▸ Prompt: Render every line of the items below as a Markdown table with the columns No. and Line, numbering the rows in order and omitting blank lines.

▸ Data shown:
Start

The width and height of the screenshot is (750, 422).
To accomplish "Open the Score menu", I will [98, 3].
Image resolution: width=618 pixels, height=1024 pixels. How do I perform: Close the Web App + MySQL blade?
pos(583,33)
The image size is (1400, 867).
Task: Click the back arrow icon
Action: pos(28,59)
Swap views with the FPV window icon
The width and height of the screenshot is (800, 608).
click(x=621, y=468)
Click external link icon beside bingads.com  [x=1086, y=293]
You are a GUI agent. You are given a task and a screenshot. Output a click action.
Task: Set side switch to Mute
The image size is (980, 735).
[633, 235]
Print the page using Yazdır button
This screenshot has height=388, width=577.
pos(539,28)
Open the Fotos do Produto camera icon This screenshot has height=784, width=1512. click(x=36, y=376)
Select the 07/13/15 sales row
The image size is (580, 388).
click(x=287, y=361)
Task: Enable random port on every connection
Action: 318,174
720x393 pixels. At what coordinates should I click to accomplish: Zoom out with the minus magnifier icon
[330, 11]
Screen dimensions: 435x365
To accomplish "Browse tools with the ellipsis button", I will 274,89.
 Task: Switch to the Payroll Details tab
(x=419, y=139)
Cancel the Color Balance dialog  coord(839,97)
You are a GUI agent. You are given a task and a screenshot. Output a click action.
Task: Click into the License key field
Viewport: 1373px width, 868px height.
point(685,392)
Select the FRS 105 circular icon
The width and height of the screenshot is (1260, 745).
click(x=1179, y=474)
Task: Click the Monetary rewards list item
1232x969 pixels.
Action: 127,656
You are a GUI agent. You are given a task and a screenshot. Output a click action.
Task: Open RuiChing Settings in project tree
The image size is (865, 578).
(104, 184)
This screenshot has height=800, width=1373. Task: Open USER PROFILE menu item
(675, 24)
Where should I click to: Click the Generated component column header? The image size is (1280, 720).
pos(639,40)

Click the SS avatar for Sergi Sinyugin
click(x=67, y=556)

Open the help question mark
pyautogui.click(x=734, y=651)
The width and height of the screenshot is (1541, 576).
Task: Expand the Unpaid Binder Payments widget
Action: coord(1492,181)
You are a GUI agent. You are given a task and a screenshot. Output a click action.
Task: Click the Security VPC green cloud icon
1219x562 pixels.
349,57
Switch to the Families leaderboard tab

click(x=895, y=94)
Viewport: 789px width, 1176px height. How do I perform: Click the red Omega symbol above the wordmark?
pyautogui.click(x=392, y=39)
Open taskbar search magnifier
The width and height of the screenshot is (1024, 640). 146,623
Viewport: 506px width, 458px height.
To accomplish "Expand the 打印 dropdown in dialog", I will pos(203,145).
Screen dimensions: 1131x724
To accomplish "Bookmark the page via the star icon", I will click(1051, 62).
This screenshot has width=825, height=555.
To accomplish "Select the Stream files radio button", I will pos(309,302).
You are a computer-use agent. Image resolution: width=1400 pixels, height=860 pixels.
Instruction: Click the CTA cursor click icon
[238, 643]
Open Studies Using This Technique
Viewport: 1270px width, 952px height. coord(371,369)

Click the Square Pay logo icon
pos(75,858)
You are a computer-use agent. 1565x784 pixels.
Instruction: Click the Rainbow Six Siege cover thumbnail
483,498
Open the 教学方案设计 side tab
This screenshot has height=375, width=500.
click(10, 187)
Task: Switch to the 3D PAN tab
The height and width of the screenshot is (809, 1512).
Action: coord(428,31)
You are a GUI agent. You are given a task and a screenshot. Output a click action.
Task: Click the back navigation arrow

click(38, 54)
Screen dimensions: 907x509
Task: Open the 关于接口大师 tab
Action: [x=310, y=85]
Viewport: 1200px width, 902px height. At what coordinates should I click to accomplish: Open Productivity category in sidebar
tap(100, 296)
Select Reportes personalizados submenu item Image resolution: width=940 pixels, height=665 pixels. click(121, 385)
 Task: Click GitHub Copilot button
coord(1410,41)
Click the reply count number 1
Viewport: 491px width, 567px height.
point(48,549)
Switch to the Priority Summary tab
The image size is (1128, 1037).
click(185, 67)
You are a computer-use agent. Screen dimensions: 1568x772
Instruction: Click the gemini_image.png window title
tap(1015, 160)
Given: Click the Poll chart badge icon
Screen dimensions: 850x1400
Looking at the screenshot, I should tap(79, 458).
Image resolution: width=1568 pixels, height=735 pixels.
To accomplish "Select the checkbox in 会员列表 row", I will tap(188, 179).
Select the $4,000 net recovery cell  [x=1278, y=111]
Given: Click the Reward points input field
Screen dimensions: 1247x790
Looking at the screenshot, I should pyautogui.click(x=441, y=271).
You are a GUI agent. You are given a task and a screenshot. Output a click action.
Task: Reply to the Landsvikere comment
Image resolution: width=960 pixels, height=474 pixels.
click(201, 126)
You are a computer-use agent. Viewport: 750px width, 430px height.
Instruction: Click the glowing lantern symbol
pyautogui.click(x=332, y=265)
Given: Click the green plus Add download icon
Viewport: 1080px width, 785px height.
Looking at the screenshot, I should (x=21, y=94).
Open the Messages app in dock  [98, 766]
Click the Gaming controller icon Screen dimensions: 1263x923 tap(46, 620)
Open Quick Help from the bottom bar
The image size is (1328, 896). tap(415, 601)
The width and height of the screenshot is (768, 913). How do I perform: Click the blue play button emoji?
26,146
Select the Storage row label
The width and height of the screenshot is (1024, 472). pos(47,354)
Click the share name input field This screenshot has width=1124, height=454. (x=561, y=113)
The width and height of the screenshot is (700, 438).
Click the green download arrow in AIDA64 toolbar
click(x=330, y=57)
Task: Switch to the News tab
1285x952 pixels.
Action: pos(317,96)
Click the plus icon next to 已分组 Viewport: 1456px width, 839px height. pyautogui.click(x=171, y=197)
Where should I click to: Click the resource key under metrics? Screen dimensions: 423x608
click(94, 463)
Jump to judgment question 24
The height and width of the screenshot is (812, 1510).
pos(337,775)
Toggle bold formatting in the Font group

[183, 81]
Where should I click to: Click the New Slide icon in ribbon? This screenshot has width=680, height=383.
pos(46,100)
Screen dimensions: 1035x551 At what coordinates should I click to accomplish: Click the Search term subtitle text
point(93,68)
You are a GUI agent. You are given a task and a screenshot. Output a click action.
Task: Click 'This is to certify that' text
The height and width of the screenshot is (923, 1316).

End

▸ The result:
| No. | Line |
|---|---|
| 1 | The width and height of the screenshot is (750, 422). |
| 2 | To accomplish "Open the Score menu", I will [98, 3]. |
| 3 | Image resolution: width=618 pixels, height=1024 pixels. How do I perform: Close the Web App + MySQL blade? |
| 4 | pos(583,33) |
| 5 | The image size is (1400, 867). |
| 6 | Task: Click the back arrow icon |
| 7 | Action: pos(28,59) |
| 8 | Swap views with the FPV window icon |
| 9 | The width and height of the screenshot is (800, 608). |
| 10 | click(x=621, y=468) |
| 11 | Click external link icon beside bingads.com  [x=1086, y=293] |
| 12 | You are a GUI agent. You are given a task and a screenshot. Output a click action. |
| 13 | Task: Set side switch to Mute |
| 14 | The image size is (980, 735). |
| 15 | [633, 235] |
| 16 | Print the page using Yazdır button |
| 17 | This screenshot has height=388, width=577. |
| 18 | pos(539,28) |
| 19 | Open the Fotos do Produto camera icon This screenshot has height=784, width=1512. click(x=36, y=376) |
| 20 | Select the 07/13/15 sales row |
| 21 | The image size is (580, 388). |
| 22 | click(x=287, y=361) |
| 23 | Task: Enable random port on every connection |
| 24 | Action: 318,174 |
| 25 | 720x393 pixels. At what coordinates should I click to accomplish: Zoom out with the minus magnifier icon |
| 26 | [330, 11] |
| 27 | Screen dimensions: 435x365 |
| 28 | To accomplish "Browse tools with the ellipsis button", I will 274,89. |
| 29 |  Task: Switch to the Payroll Details tab |
| 30 | (x=419, y=139) |
| 31 | Cancel the Color Balance dialog  coord(839,97) |
| 32 | You are a GUI agent. You are given a task and a screenshot. Output a click action. |
| 33 | Task: Click into the License key field |
| 34 | Viewport: 1373px width, 868px height. |
| 35 | point(685,392) |
| 36 | Select the FRS 105 circular icon |
| 37 | The width and height of the screenshot is (1260, 745). |
| 38 | click(x=1179, y=474) |
| 39 | Task: Click the Monetary rewards list item |
| 40 | 1232x969 pixels. |
| 41 | Action: 127,656 |
| 42 | You are a GUI agent. You are given a task and a screenshot. Output a click action. |
| 43 | Task: Open RuiChing Settings in project tree |
| 44 | The image size is (865, 578). |
| 45 | (104, 184) |
| 46 | This screenshot has height=800, width=1373. Task: Open USER PROFILE menu item |
| 47 | (675, 24) |
| 48 | Where should I click to: Click the Generated component column header? The image size is (1280, 720). |
| 49 | pos(639,40) |
| 50 | Click the SS avatar for Sergi Sinyugin |
| 51 | click(x=67, y=556) |
| 52 | Open the help question mark |
| 53 | pyautogui.click(x=734, y=651) |
| 54 | The width and height of the screenshot is (1541, 576). |
| 55 | Task: Expand the Unpaid Binder Payments widget |
| 56 | Action: coord(1492,181) |
| 57 | You are a GUI agent. You are given a task and a screenshot. Output a click action. |
| 58 | Task: Click the Security VPC green cloud icon |
| 59 | 1219x562 pixels. |
| 60 | 349,57 |
| 61 | Switch to the Families leaderboard tab |
| 62 | click(x=895, y=94) |
| 63 | Viewport: 789px width, 1176px height. How do I perform: Click the red Omega symbol above the wordmark? |
| 64 | pyautogui.click(x=392, y=39) |
| 65 | Open taskbar search magnifier |
| 66 | The width and height of the screenshot is (1024, 640). 146,623 |
| 67 | Viewport: 506px width, 458px height. |
| 68 | To accomplish "Expand the 打印 dropdown in dialog", I will pos(203,145). |
| 69 | Screen dimensions: 1131x724 |
| 70 | To accomplish "Bookmark the page via the star icon", I will click(1051, 62). |
| 71 | This screenshot has width=825, height=555. |
| 72 | To accomplish "Select the Stream files radio button", I will pos(309,302). |
| 73 | You are a computer-use agent. Image resolution: width=1400 pixels, height=860 pixels. |
| 74 | Instruction: Click the CTA cursor click icon |
| 75 | [238, 643] |
| 76 | Open Studies Using This Technique |
| 77 | Viewport: 1270px width, 952px height. coord(371,369) |
| 78 | Click the Square Pay logo icon |
| 79 | pos(75,858) |
| 80 | You are a computer-use agent. 1565x784 pixels. |
| 81 | Instruction: Click the Rainbow Six Siege cover thumbnail |
| 82 | 483,498 |
| 83 | Open the 教学方案设计 side tab |
| 84 | This screenshot has height=375, width=500. |
| 85 | click(10, 187) |
| 86 | Task: Switch to the 3D PAN tab |
| 87 | The height and width of the screenshot is (809, 1512). |
| 88 | Action: coord(428,31) |
| 89 | You are a GUI agent. You are given a task and a screenshot. Output a click action. |
| 90 | Task: Click the back navigation arrow |
| 91 | click(38, 54) |
| 92 | Screen dimensions: 907x509 |
| 93 | Task: Open the 关于接口大师 tab |
| 94 | Action: [x=310, y=85] |
| 95 | Viewport: 1200px width, 902px height. At what coordinates should I click to accomplish: Open Productivity category in sidebar |
| 96 | tap(100, 296) |
| 97 | Select Reportes personalizados submenu item Image resolution: width=940 pixels, height=665 pixels. click(121, 385) |
| 98 |  Task: Click GitHub Copilot button |
| 99 | coord(1410,41) |
| 100 | Click the reply count number 1 |
| 101 | Viewport: 491px width, 567px height. |
| 102 | point(48,549) |
| 103 | Switch to the Priority Summary tab |
| 104 | The image size is (1128, 1037). |
| 105 | click(185, 67) |
| 106 | You are a computer-use agent. Screen dimensions: 1568x772 |
| 107 | Instruction: Click the gemini_image.png window title |
| 108 | tap(1015, 160) |
| 109 | Given: Click the Poll chart badge icon |
| 110 | Screen dimensions: 850x1400 |
| 111 | Looking at the screenshot, I should tap(79, 458). |
| 112 | Image resolution: width=1568 pixels, height=735 pixels. |
| 113 | To accomplish "Select the checkbox in 会员列表 row", I will tap(188, 179). |
| 114 | Select the $4,000 net recovery cell  [x=1278, y=111] |
| 115 | Given: Click the Reward points input field |
| 116 | Screen dimensions: 1247x790 |
| 117 | Looking at the screenshot, I should pyautogui.click(x=441, y=271). |
| 118 | You are a GUI agent. You are given a task and a screenshot. Output a click action. |
| 119 | Task: Reply to the Landsvikere comment |
| 120 | Image resolution: width=960 pixels, height=474 pixels. |
| 121 | click(201, 126) |
| 122 | You are a computer-use agent. Viewport: 750px width, 430px height. |
| 123 | Instruction: Click the glowing lantern symbol |
| 124 | pyautogui.click(x=332, y=265) |
| 125 | Given: Click the green plus Add download icon |
| 126 | Viewport: 1080px width, 785px height. |
| 127 | Looking at the screenshot, I should (x=21, y=94). |
| 128 | Open the Messages app in dock  [98, 766] |
| 129 | Click the Gaming controller icon Screen dimensions: 1263x923 tap(46, 620) |
| 130 | Open Quick Help from the bottom bar |
| 131 | The image size is (1328, 896). tap(415, 601) |
| 132 | The width and height of the screenshot is (768, 913). How do I perform: Click the blue play button emoji? |
| 133 | 26,146 |
| 134 | Select the Storage row label |
| 135 | The width and height of the screenshot is (1024, 472). pos(47,354) |
| 136 | Click the share name input field This screenshot has width=1124, height=454. (x=561, y=113) |
| 137 | The width and height of the screenshot is (700, 438). |
| 138 | Click the green download arrow in AIDA64 toolbar |
| 139 | click(x=330, y=57) |
| 140 | Task: Switch to the News tab |
| 141 | 1285x952 pixels. |
| 142 | Action: pos(317,96) |
| 143 | Click the plus icon next to 已分组 Viewport: 1456px width, 839px height. pyautogui.click(x=171, y=197) |
| 144 | Where should I click to: Click the resource key under metrics? Screen dimensions: 423x608 |
| 145 | click(94, 463) |
| 146 | Jump to judgment question 24 |
| 147 | The height and width of the screenshot is (812, 1510). |
| 148 | pos(337,775) |
| 149 | Toggle bold formatting in the Font group |
| 150 | [183, 81] |
| 151 | Where should I click to: Click the New Slide icon in ribbon? This screenshot has width=680, height=383. |
| 152 | pos(46,100) |
| 153 | Screen dimensions: 1035x551 At what coordinates should I click to accomplish: Click the Search term subtitle text |
| 154 | point(93,68) |
| 155 | You are a GUI agent. You are given a task and a screenshot. Output a click action. |
| 156 | Task: Click 'This is to certify that' text |
| 157 | The height and width of the screenshot is (923, 1316). |